With his appointments, Trump may be ‘institutionalizing conflict’ within the White House
An administration comprising a ‘team of rivals’ could represent an attempt to keep any single staff member from rising to the top
ed note–now that we have crossed over the 1 billion mark in terms of panic-laden emails/comments from readers concerning Trump’s prospective cabinet appointments, maybe this article will explain a little better what Trump may actually be trying to accomplish and why it is best sometimes to ‘wait things out’ before jumping to premature conclusions about such things in what is inarguably an extremely convoluted and complex game of political football.
Times of Israel
While Donald Trump faces persistent questions regarding the lineup of his nascent administration, a former policy adviser to president Bill Clinton thinks the president-elect may be deliberately creating an environment of “conflict” within his staff to maximize his ability to govern.
Since former Massachusetts governor Mitt Romney emerged as a seeming favorite of Trump’s for the role of secretary of state, and top aide Kellyanne Conway responded by publicly airing her opposition to such an appointment, infighting in the Trump camp has been fully on display.
William Galston, a senior fellow in governance studies at the Brookings Institution and a former top aide to Clinton during his White House years, said the incoming president may be deliberately sowing seeds of discord.
Having a “team of rivals” comprise an administration, as Abraham Lincoln’s staff was described, is a way of “maintaining control,” Galston told The Times of Israel recently. “If your most senior people are not always on the same page, then you always get to make the decision.”
Galston, who was Clinton’s deputy assistant for domestic policy, said he first saw such a dynamic unfolding when Trump announced Republican national committee chair Reince Priebus as his chief of staff, along with a more controversial pick — former Breitbart boss Stephen Bannon — for chief strategist.
Some presidents, like Dwight Eisenhower, a five-star general who was supreme commander of the allied forces in Europe during World War II, institutionalize their White House under a “military hierarchical relationship where it’s clear who’s on top and who’s reporting to whom,” Galston said.
But others want to “institutionalize conflict at the top ranks,” he said.
That may be what Trump did by giving both Priebus, who is popular with the Republican establishment, and Bannon, a provocateur who until recently led an incendiary website accused of peddling racism and xenophobia, an equal future rank in the halls of 1600 Pennsylvania Avenue.
“He may see it as a way of making sure a wide range of voices and views are represented, or that a single, all-powerful chief of staff is not screening out important dissenting opinions,” Galston said.
Under an arrangement in which there is no single chief of staff controlling which issues command the president’s attention, Trump will have access to a greater flow of information and ultimately will be able to make more of his own decisions, according to Galston. “Perhaps that’s what Mr. Trump is very deliberately doing,” he said.
Bannon has been a source of much controversy during these early days of Trump’s transition. Democrats, Republicans and various Jewish organizations have denounced his appointment, saying that Bannon represents a brand of populist nationalism that emboldens racists and should not be near the Oval Office.

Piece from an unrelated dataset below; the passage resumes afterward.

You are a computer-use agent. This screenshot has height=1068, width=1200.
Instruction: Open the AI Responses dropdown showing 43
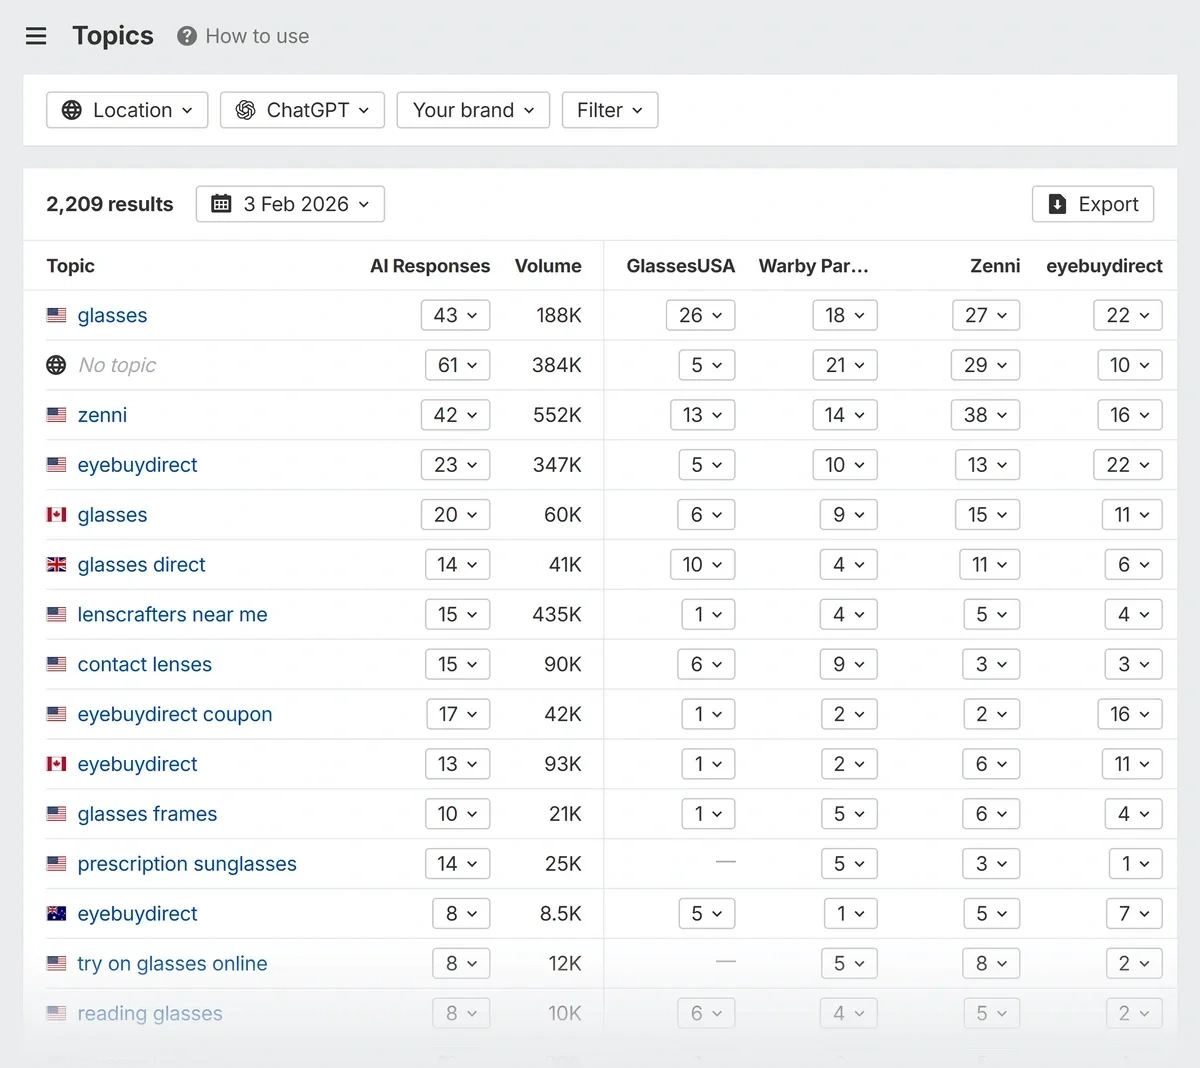click(x=455, y=314)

As executive chairman of Breitbart News from 2012 to 2016, Bannon pushed a nationalist agenda and turned the publication into what he called “the platform for the alt-right,” a movement associated with white supremacist ideas that oppose multiculturalism.
Including someone like Bannon in the administration, Galston emphasized, will keep happy a large portion of the base that helped catapult Trump into office. “They will certainly feel as though they have a powerful voice about as close to the seat of power as you can get,” he said. “They will not feel that they’re on the outside peering in.”
But while the entry of a man like Bannon into presidential politics marks a clear break from the staffing policies of past administrations, an arrangement whereby the president retains both a formal chief of staff and a chief strategist is hardly unprecedented, according to Anita McBride, former assistant to president George W. Bush and chief of staff to first lady Laura Bush.
If you look at the beginning of the previous two presidencies, they too relied on similar arrangements.
President Barack Obama appointed then-congressman Rahm Emmanuel as his chief of staff and David Axelrod, who was chief strategist on his campaign, to be his senior adviser.
Likewise, Bush appointed Andrew Card as chief of staff and brought in Karl Rove from his campaign to be senior adviser.
“It takes people around you that you trust, that you have confidence in, that can work with each other, to make sure that what you have promised and the way you want to govern is executed in the way that you want,” McBride, who is now the executive-in-residence at American University’s Center for Congressional and Presidential Studies, told The Times of Israel.
“[Trump] obviously valued the way [Bannon] contributed to the campaign, someone who took over the reins and ultimately delivered a winning campaign,” she added. “Presidents want to have people around them whose way of work they’ve seen and who got them through the unbelievably difficult period [of the campaign], people who got them across the finish line.”